**About this task:** Write out, word for word, the part of the text below on chemo side effects that opens with the words containing "I got bad indigestion." and closes with "Again, don’t suffer in silence.".

**Extract provided:**
-.-.-
Chemo ruins your hands. Your skin gets very dry and cracked, and the skin on my fingertips peeled – so I couldn’t use my finger to unlock my IPhone (middle-class problems). I used lots and lots of intensive hand cream – like Neutrogena, l'Oreal, Garnier etc. I had tubes in every room and in my handbag, and used it constantly.
Chemo also affects your nails. They get soft, brittle and discoloured. Some people swear by using black or dark purple nail varnish, saying that the polish prevents UV light getting to the nails which stops the damage. My nurse told me that if your nails are going to go, they’re going to go. I used purple varnish for the first session then couldn’t be arsed to reapply it once it chipped. I then used Sally Hansen’s Nail Strengthener (clear) to help keep them strong. If you use nail polish remover, use alcohol free, as the alcohol stings.
You either get diarrhoea or constipation. I got very bad constipation. Your oncologist should give you a prescription for laxatives. If you haven’t been for 4-5 days, ring the nurse and they should give you something stronger. Drink lots of water. Some people swear by prunes. Take the laxatives regularly. You will need them.
I got bad indigestion. My oncologist gave me Losec tablets (omeprazole). Don’t suffer in silence.
Some chemo drugs can make you feel very, very sick, especially FEC. I got a standard cocktail of drugs, and then had to ask for something stronger. The usual ones are Ondansetron and Cyclizine. There is also something called Aprepitant (Emend) that they can give you as well if you need it. Again, don’t suffer in silence.
-.-.-
**Dataset excerpts:**
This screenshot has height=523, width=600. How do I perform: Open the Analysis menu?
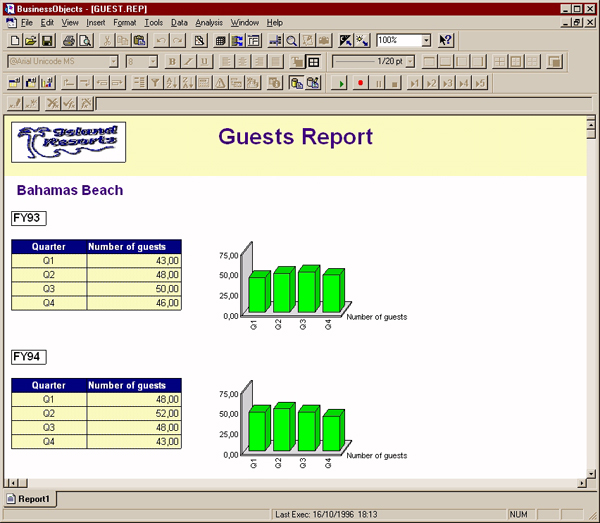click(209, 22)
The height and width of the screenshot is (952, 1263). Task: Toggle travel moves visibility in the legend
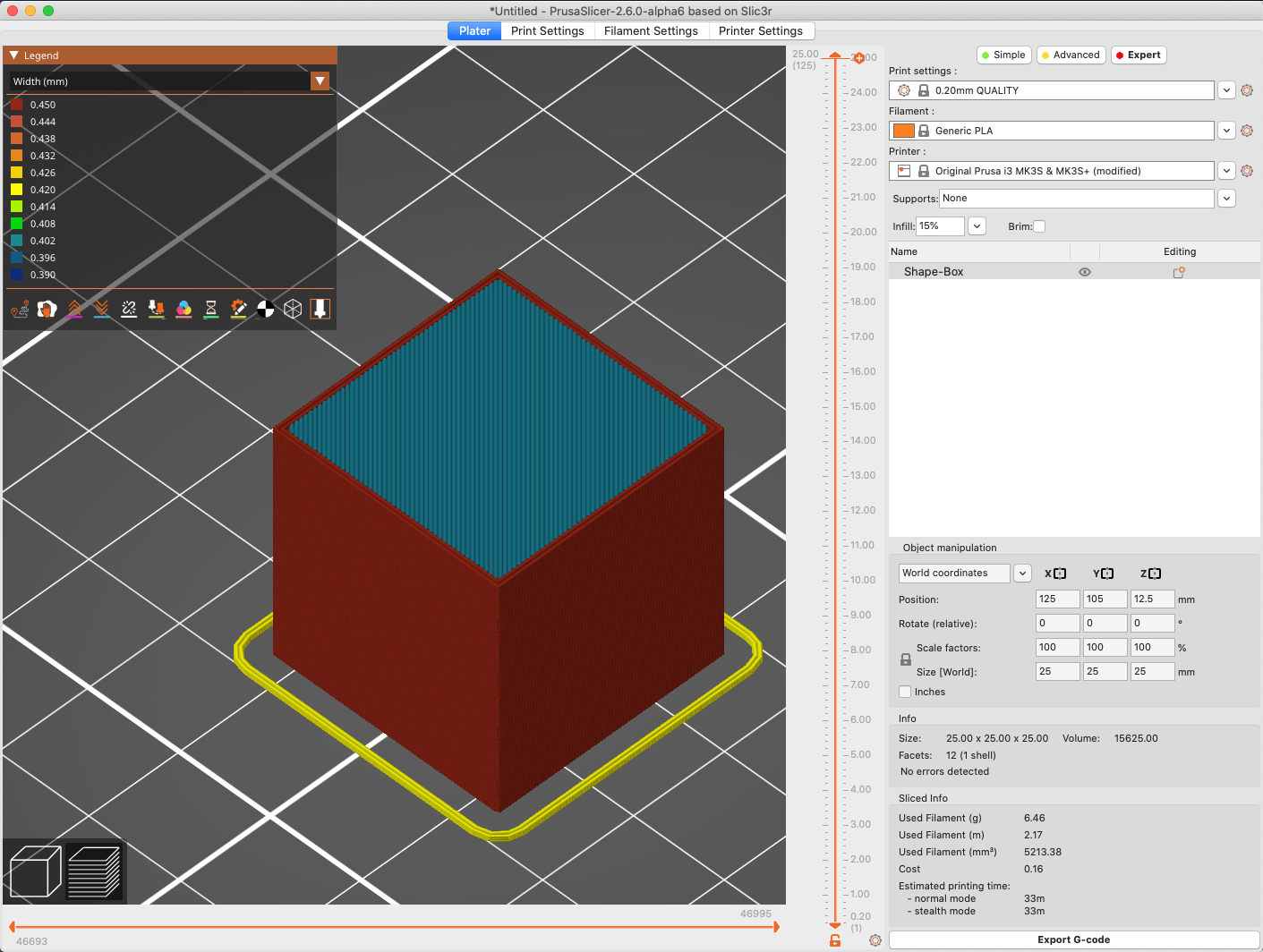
-.-.-
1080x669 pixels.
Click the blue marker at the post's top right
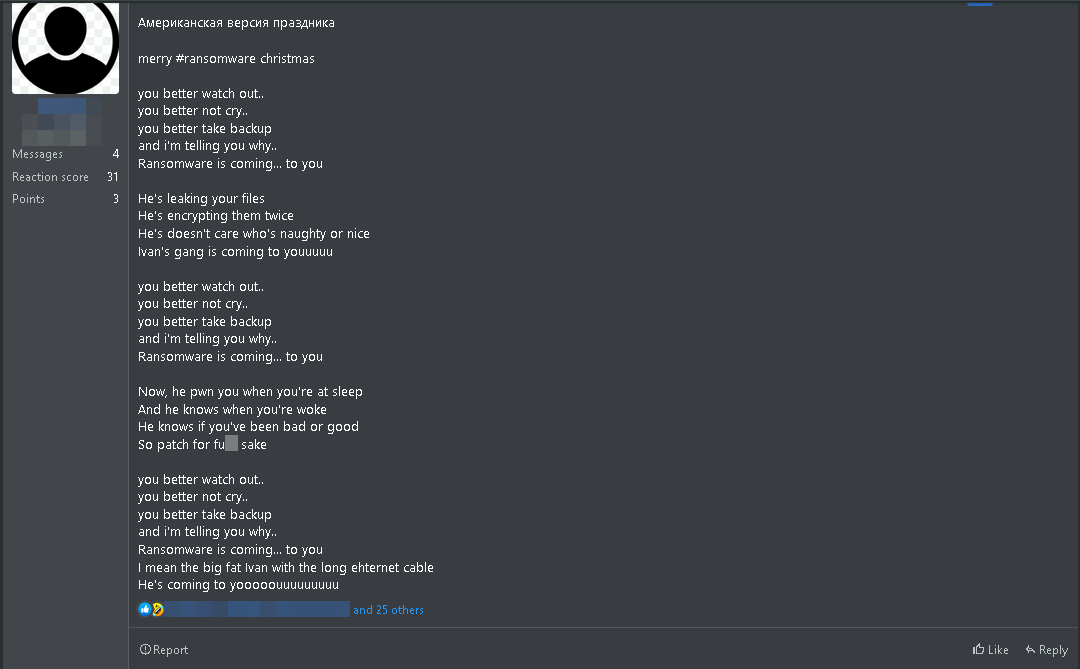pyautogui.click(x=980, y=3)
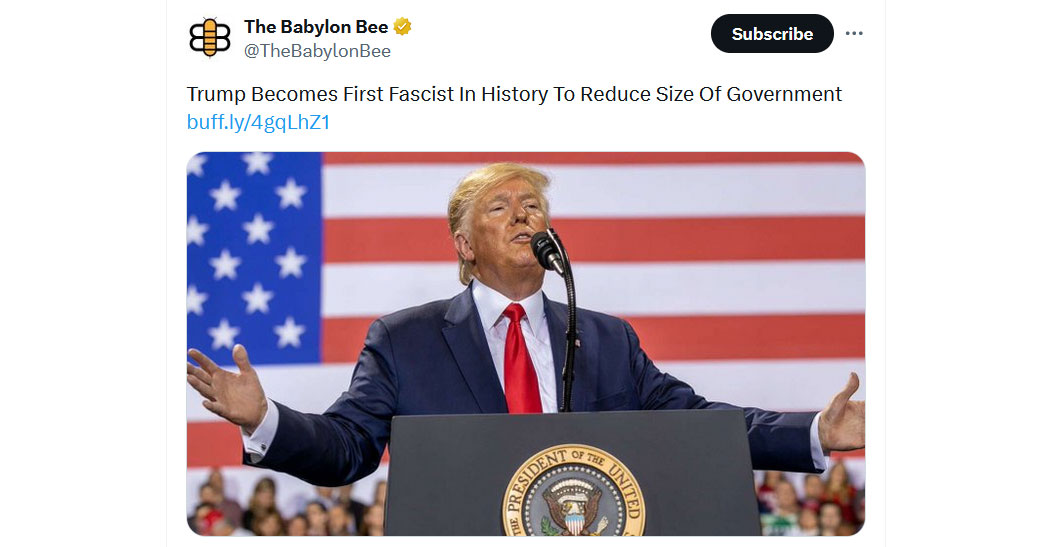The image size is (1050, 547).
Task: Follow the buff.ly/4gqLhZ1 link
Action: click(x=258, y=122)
-.-.-
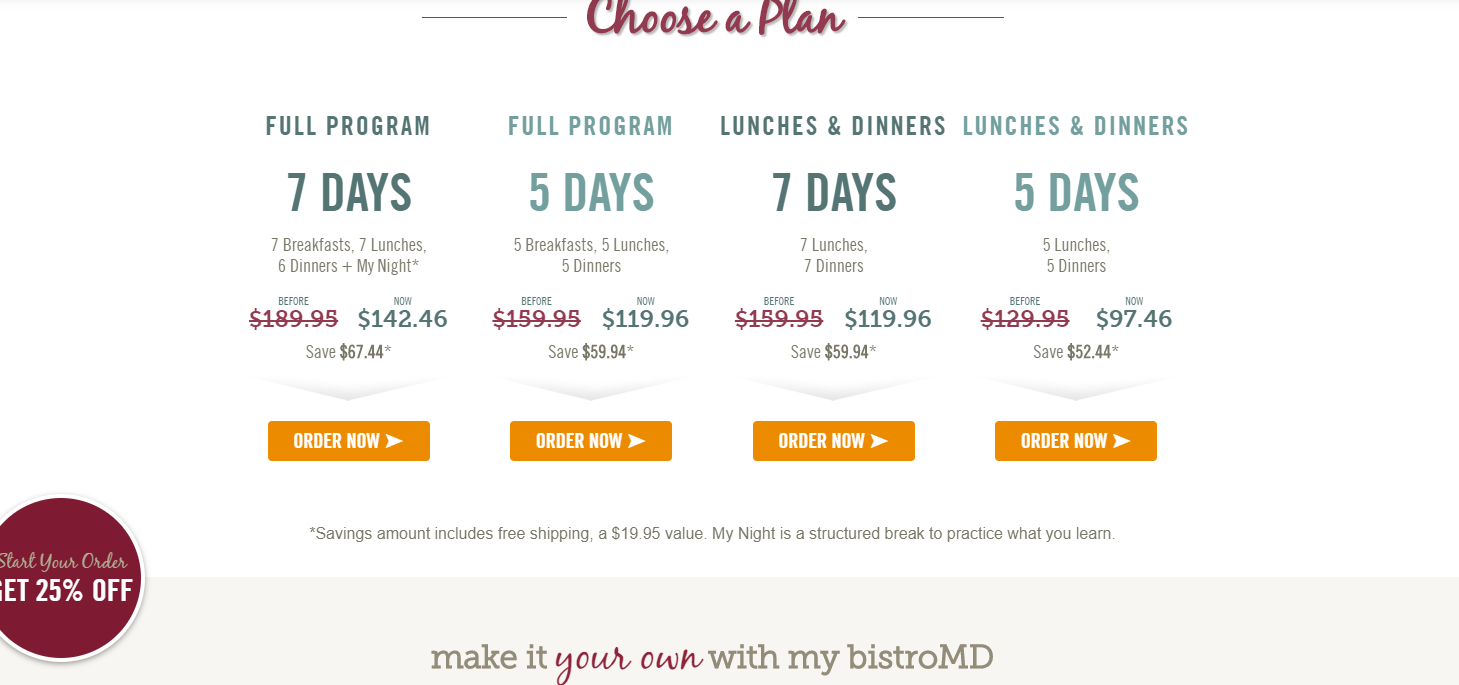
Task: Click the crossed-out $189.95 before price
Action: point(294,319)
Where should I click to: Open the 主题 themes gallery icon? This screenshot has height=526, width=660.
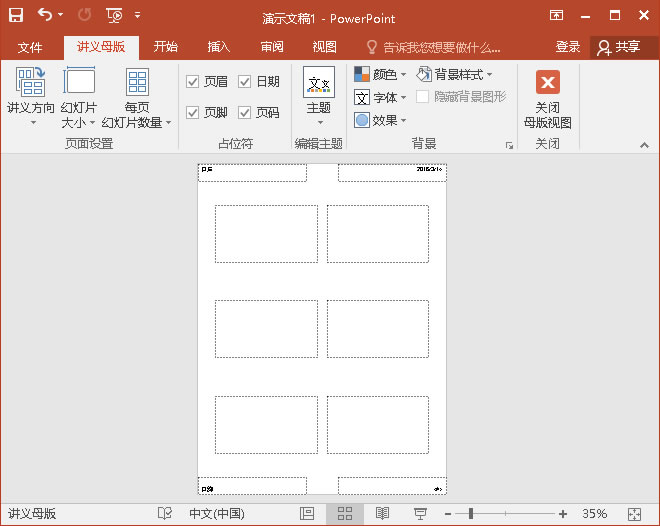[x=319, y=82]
-.-.-
**Exercise answer:**
I got bad indigestion. My oncologist gave me Losec tablets (omeprazole). Don’t suffer in silence.
Some chemo drugs can make you feel very, very sick, especially FEC. I got a standard cocktail of drugs, and then had to ask for something stronger. The usual ones are Ondansetron and Cyclizine. There is also something called Aprepitant (Emend) that they can give you as well if you need it. Again, don’t suffer in silence.